%%

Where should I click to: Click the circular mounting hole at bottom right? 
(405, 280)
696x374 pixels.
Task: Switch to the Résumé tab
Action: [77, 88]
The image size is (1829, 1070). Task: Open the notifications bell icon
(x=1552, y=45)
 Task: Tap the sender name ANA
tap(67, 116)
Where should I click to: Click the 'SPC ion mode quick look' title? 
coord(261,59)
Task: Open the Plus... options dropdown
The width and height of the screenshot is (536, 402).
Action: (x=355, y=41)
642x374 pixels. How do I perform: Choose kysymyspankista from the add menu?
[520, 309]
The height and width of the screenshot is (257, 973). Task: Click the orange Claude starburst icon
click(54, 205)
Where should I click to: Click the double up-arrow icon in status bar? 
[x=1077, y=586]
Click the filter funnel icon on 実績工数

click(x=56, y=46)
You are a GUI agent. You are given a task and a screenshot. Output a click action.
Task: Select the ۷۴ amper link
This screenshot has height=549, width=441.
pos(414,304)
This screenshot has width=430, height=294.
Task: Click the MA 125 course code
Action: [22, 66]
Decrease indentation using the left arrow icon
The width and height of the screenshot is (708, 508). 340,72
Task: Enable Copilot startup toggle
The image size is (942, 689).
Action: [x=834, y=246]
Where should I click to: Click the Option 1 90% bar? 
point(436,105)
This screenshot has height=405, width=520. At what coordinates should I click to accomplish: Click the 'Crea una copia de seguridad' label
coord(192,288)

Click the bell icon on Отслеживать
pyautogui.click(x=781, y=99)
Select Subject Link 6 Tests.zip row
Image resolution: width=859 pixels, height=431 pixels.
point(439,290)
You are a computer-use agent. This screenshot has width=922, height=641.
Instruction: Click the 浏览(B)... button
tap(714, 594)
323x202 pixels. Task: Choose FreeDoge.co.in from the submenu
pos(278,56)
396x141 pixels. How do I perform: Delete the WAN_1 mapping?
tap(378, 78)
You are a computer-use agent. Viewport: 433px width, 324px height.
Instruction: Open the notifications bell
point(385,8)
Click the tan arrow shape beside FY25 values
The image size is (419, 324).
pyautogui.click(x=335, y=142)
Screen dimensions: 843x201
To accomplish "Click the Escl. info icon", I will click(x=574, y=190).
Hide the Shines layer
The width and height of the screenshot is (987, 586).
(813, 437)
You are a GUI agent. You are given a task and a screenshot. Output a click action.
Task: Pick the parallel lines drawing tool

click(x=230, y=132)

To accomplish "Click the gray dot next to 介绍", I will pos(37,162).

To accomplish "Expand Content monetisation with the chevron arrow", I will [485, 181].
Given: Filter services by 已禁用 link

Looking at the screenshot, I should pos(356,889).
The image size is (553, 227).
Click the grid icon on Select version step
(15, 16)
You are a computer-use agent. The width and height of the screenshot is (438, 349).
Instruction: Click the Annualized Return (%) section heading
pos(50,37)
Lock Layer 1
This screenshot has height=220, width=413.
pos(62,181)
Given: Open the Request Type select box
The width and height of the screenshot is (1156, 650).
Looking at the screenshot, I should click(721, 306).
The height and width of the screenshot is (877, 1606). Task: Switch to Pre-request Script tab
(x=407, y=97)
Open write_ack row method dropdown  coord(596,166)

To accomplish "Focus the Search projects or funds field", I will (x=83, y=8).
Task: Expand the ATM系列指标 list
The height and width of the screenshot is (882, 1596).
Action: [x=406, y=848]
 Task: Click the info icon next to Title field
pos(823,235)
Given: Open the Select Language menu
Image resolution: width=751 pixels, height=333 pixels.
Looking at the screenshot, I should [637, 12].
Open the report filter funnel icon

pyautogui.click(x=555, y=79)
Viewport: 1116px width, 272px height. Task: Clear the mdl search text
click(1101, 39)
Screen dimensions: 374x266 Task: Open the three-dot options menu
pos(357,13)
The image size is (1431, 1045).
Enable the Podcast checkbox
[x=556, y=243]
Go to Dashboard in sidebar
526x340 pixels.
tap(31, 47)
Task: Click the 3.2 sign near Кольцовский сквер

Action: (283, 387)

%%

Directions for this task:
All lines above between those holding "Instruction: Click the Annualized" and "Given: Open the Select Language menu", inclusive, must be set down unchanged, and no other line may be included.

Exercise output:
Instruction: Click the Annualized Return (%) section heading
pos(50,37)
Lock Layer 1
This screenshot has height=220, width=413.
pos(62,181)
Given: Open the Request Type select box
The width and height of the screenshot is (1156, 650).
Looking at the screenshot, I should click(721, 306).
The height and width of the screenshot is (877, 1606). Task: Switch to Pre-request Script tab
(x=407, y=97)
Open write_ack row method dropdown  coord(596,166)

To accomplish "Focus the Search projects or funds field", I will (x=83, y=8).
Task: Expand the ATM系列指标 list
The height and width of the screenshot is (882, 1596).
Action: [x=406, y=848]
 Task: Click the info icon next to Title field
pos(823,235)
Given: Open the Select Language menu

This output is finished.